Course Dessert, Snack
Cuisine American, British, English
Keyword banana parfait, banana pudding, banana trifle, dairy-free, eggless, gluten-free, no bake, oil-free, plant-based, vegan, WFPB
Prep Time 1 hour 15 minutes
Cook Time 0 minutes
Servings 6 servings
Author her healthy passport

Ingredients

  • 1 large banana or 2 regular or 3 small bananas, extra ripe is best
  • 4 oz silken tofu ½ container
  • 1 cup plant milk of your choice I use unsweetened soy or flax milk that’s high in protein
  • ¼ cup potato starch or corn starch
  • ½ cup granulated date sugar or maple or coconut sugar
  • 1 tsp vanilla extract or vanilla paste
  • 1 cup quick oats blend/pulse whole oats for 30 seconds to make quick oats
  • ¼ cup maple syrup
  • pinch salt
  • oats, sliced bananas, berries and/or vegan whipped cream optional for topping

Instructions

  • Place the bananas and silken tofu in a Cuisinart or blender.
  • Puree until smooth.
  • In a small saucepan, place the milk, starch and vanilla.
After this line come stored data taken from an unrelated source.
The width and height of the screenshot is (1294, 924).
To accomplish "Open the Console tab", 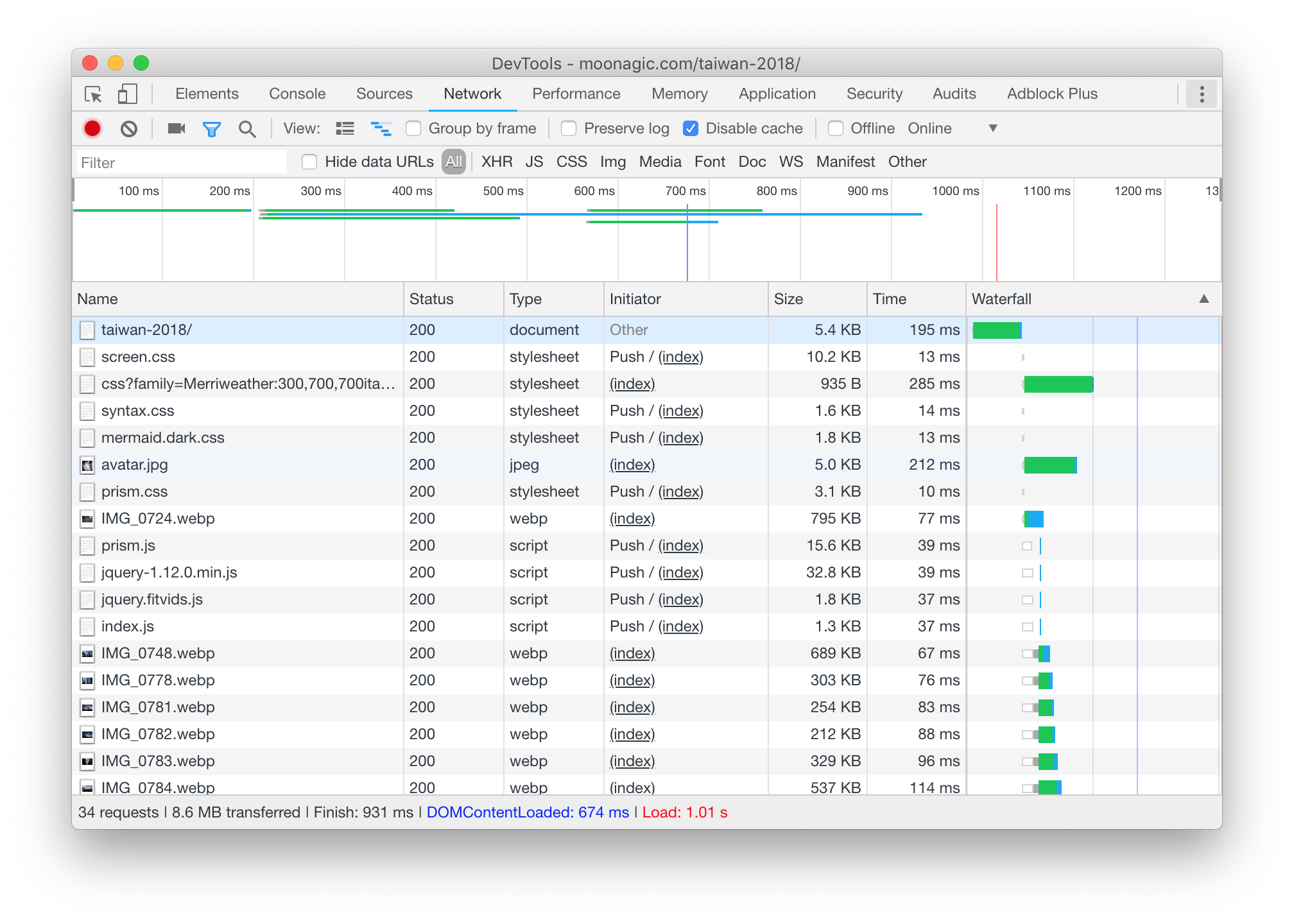I will tap(297, 94).
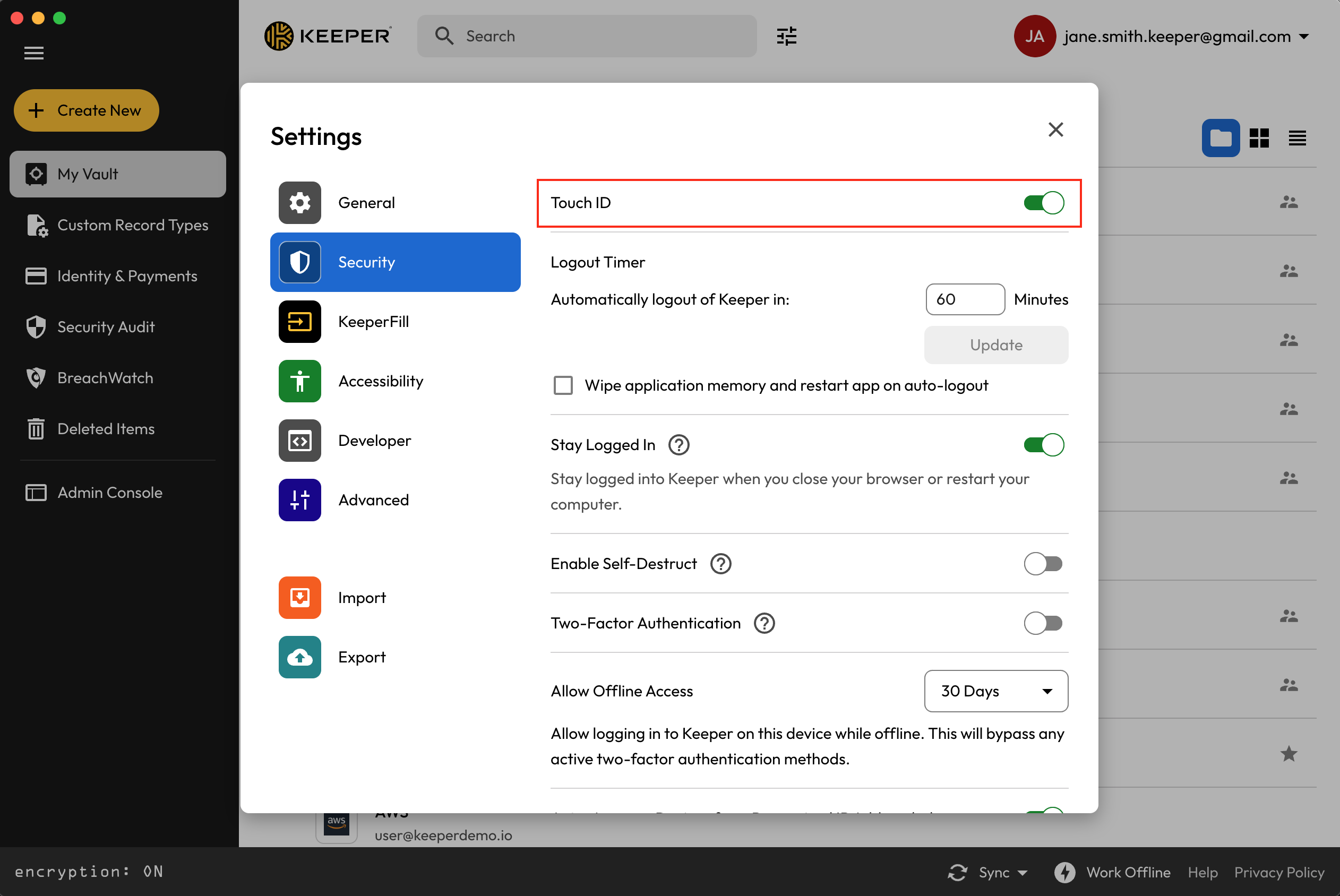Switch to list view icon
Viewport: 1340px width, 896px height.
pos(1297,137)
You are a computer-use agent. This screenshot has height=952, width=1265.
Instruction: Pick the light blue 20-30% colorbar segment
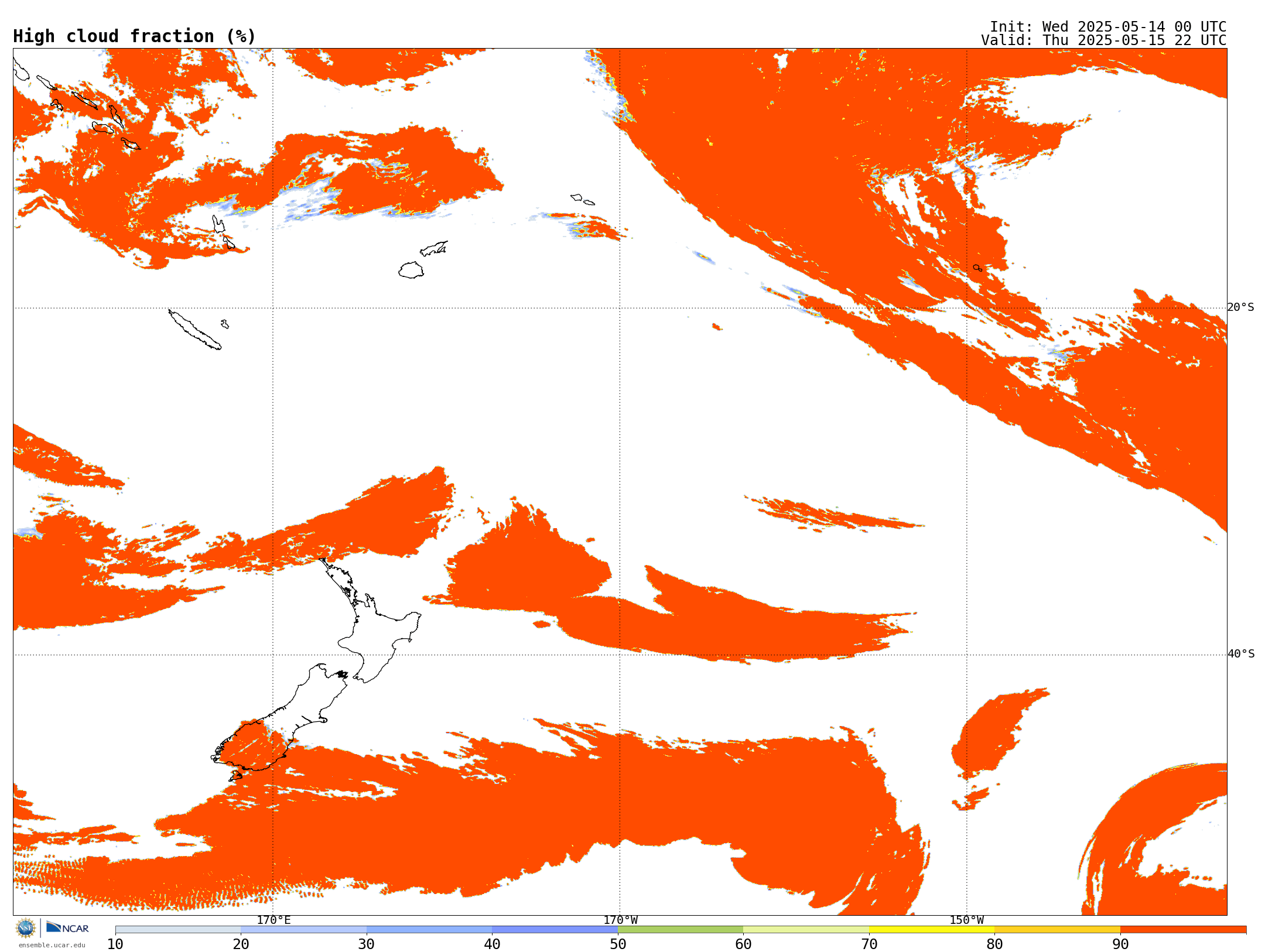(x=303, y=930)
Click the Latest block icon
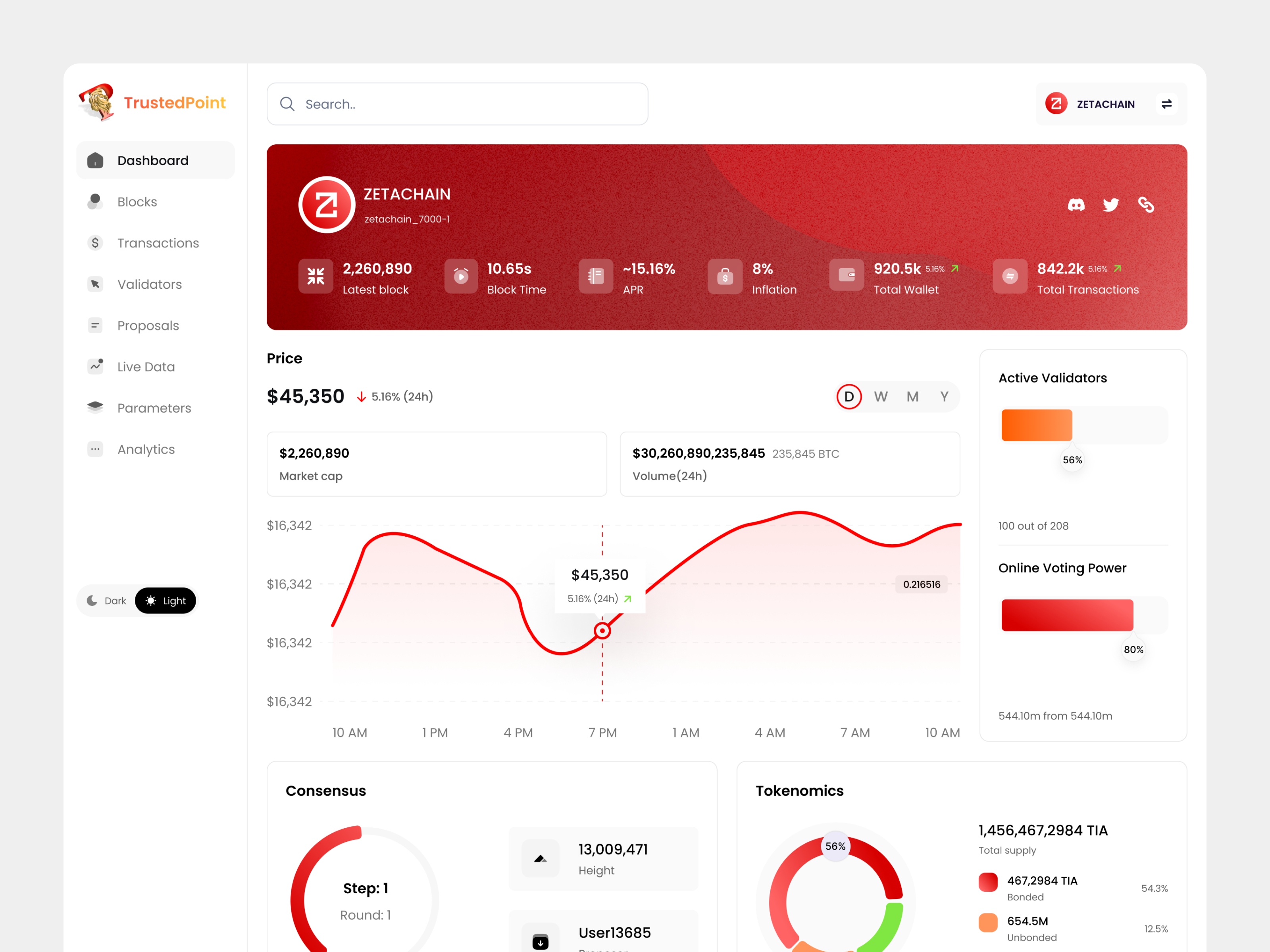 315,276
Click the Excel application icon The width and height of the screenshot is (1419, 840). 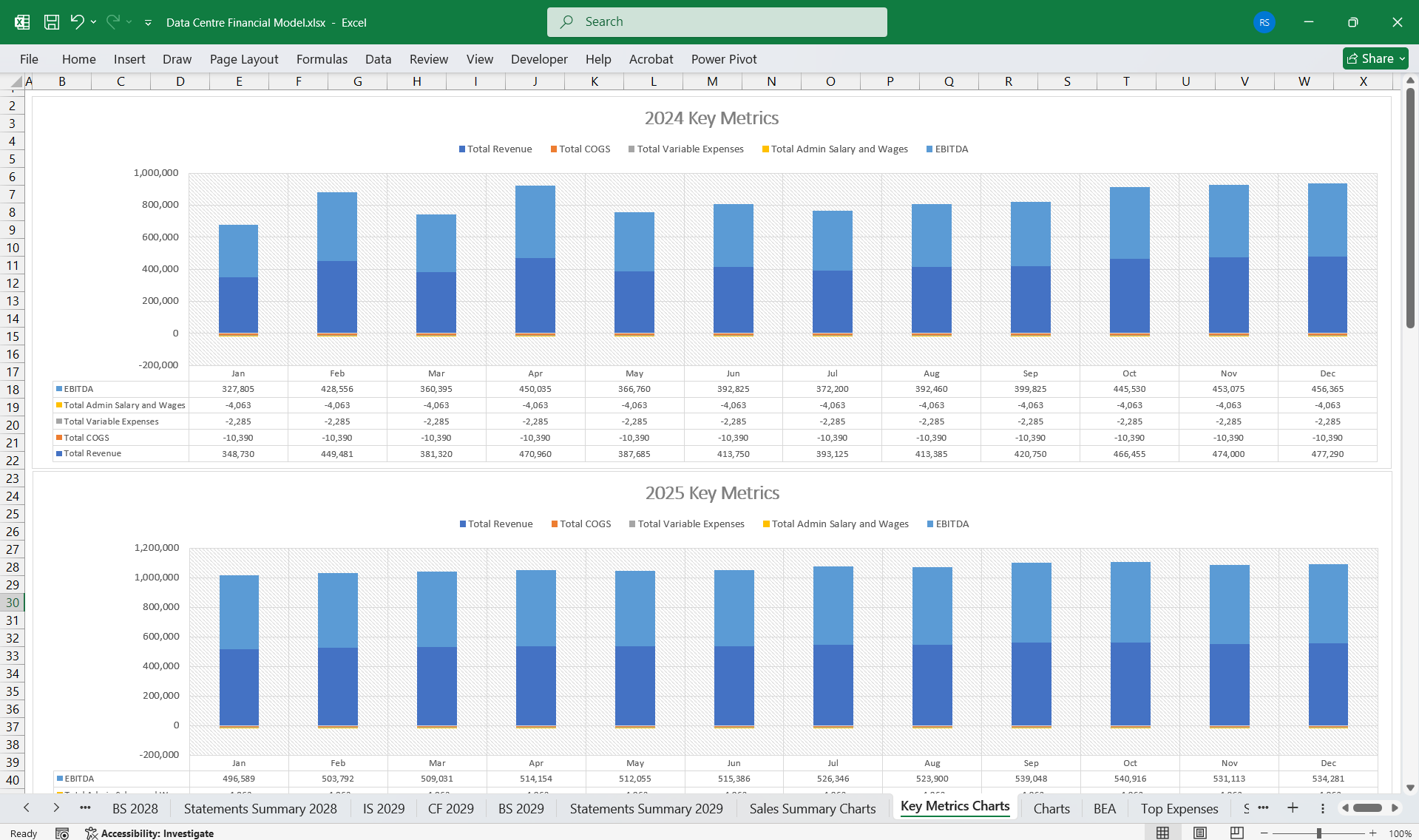coord(21,22)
Cook on low heat until it bubbles on the edges.
  • Stir rapidly with a whisk for 1-2 minutes until it thickens.
  • Turn off heat.
  • Scoop the thickened milk into the Cuisinart/blender with the banana/tofu puree.
  • Puree all liquid ingredients until smooth.
  • At this point, you can pour the banana pudding in a container, chill and serve as is.
  • Or, you can add layers of oat crumble.
  • To make the oat crumble, combine oats, maple syrup and salt. Mix well.
  • Pour 1/2 of the pudding mixture into a container.
  • Add half of the oat crumble.
  • Repeat the last 2 steps.
  • Chill in the refrigerator for at least one hour.
  • Scoop and serve in small bowls or glasses. Top with berries, sliced bananas and/or a dollop of vegan whipped cream.